Topaz, November’s primary birthstone, has one of the most confusing histories of any popular gem. Though topaz has been known since antiquity, it is often confused with citrine, the alternative November birthstone.
Both topaz and citrine were found on an island in the Mediterranean called Topazios in ancient times. Because the two gems were alike in color, though not in size or form, they were often mixed up. The most common topaz colors are brown, yellow, yellow-gold, and orange, all very similar to the shades of citrine.
- COLOR:Yellow, orange, brown, pink to red to purple red, blue , light green and colorless
- REFRACTIVE INDEX:619 to 1.627
- BIREFRINGENCE:008 to 0.010
- SPECIFIC GRAVITY:53
- MOHS HARDNESS:8
Topaz is alleged to increase understanding, strengthen breathing, prevent colds, enhance creativity, bring relaxation, control angry passions, restore energy, and aid in tissue regeneration. Citrines were thought to protect against the venom of evil words and thoughts.
Topaz was often used to promote wisdom in its wearer, which may explain the medieval custom of giving topaz rings to heads of state, diplomats, and royalty.
Topaz is primarily brown, but also can be found in various tones and saturations of blue, green, yellow, orange, red, pink, and purple, and colorless. Topaz is also pleochroic, meaning that the gem can show different colors in different crystal directions. Orange, reds and pinks are the rarest topaz colors, and the light green, purple-red, and colorless varieties of topaz are easily mistaken for other gemstones.
Don’t confuse topaz with “topaz quartz” and “smoky topaz.” When yellow citrine quartz was first discovered, miners called it “topaz quartz.” Topaz is usually more valuable than citrine in a similar color and also occurs in more saturated tones. Sometimes brown quartz is mistakenly called “smoky topaz.”
Faceted blue topaz is almost always free of eye visible inclusions. Other more rare colors like imperial and pink may show inclusions more often but are rare so the inclusions are more acceptable than in other colors of Topaz.
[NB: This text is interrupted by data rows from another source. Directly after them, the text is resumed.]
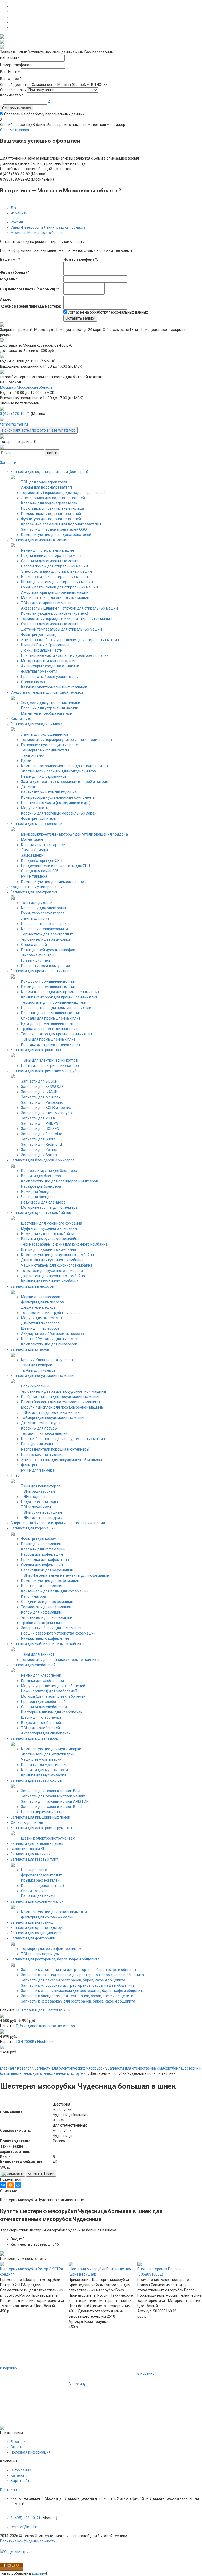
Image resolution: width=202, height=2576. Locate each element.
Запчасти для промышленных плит (41, 971)
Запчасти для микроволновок (36, 824)
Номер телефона (16, 65)
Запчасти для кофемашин (33, 1528)
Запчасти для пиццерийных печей (40, 1817)
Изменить (19, 213)
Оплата (17, 2447)
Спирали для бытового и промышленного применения (58, 1523)
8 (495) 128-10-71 (15, 414)
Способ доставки (15, 85)
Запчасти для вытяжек (30, 1854)
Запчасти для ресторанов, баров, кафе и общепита (55, 1959)
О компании (21, 2470)
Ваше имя (10, 58)
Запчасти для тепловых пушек (37, 1843)
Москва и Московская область (37, 233)
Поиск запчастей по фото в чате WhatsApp (38, 430)
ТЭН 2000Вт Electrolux (34, 2042)
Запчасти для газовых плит (34, 1859)
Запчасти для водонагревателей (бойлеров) (49, 471)
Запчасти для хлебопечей (33, 1665)
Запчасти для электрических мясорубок (45, 1071)
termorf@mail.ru (14, 424)
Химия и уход (22, 718)
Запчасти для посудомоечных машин (43, 1376)
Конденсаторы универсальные (37, 887)
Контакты (8, 2489)
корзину (39, 2573)
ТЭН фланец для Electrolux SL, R (43, 2010)
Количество (11, 95)
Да (13, 208)
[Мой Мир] (18, 2185)
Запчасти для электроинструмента (41, 1828)
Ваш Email (10, 72)
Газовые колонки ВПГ (29, 1849)
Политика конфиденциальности (28, 2541)
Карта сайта (21, 2480)
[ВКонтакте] (3, 2185)
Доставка (19, 2442)
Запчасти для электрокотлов (36, 1050)
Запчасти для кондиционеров (37, 1933)
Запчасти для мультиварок (34, 1738)
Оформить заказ (16, 108)
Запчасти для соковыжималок (37, 1901)
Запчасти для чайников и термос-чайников (48, 1644)
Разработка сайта (15, 2546)
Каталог (18, 2475)
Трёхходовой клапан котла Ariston (45, 2026)
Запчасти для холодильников (36, 724)
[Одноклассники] (10, 2185)
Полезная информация (31, 2452)
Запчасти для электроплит (34, 892)
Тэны (15, 1475)
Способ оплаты (13, 90)
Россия (17, 222)
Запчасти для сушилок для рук (37, 1927)
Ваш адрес (10, 78)
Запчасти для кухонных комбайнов (41, 1213)
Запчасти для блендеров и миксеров (43, 1160)
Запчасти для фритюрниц (33, 1938)
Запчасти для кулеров (30, 1349)
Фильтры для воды (27, 1822)
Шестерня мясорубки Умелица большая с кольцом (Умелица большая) (163, 2274)
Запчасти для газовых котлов (36, 1780)
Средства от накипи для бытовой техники (47, 692)
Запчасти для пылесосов (32, 1286)
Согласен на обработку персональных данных (43, 114)
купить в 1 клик (41, 2173)
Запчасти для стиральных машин (39, 540)
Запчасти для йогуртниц (32, 1922)
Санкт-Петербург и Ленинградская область (48, 227)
Topaz is cut in a wide variety of shapes and cutting styles, which is one of the most important factors in appearance. Production includes all the standard gem shapes such as ovals, pears, rounds, emerald cuts, cushion cuts, triangle cuts, and marquise shapes, as well as designer-inspired fantasy shapes. Topaz crystals are usually columnar, and cut as oval or pear shapes to improve yield.
Because of cleavage, extreme pressure or sharp temperature changes might cause topaz to break.
Topaz can be delicate and requires special care to avoid breaking under rough wear. Look for jewelry with mountings that protect the topaz, so that it’s less likely to break if dropped or hit. Earrings, pins, bangle bracelets and pendants are safer for daily wear than rings or flexible bracelets.
CARE AND CLEANING
Warm soapy water is always safe.
Topaz coated to improve color must only be cleaned with mild soapy water.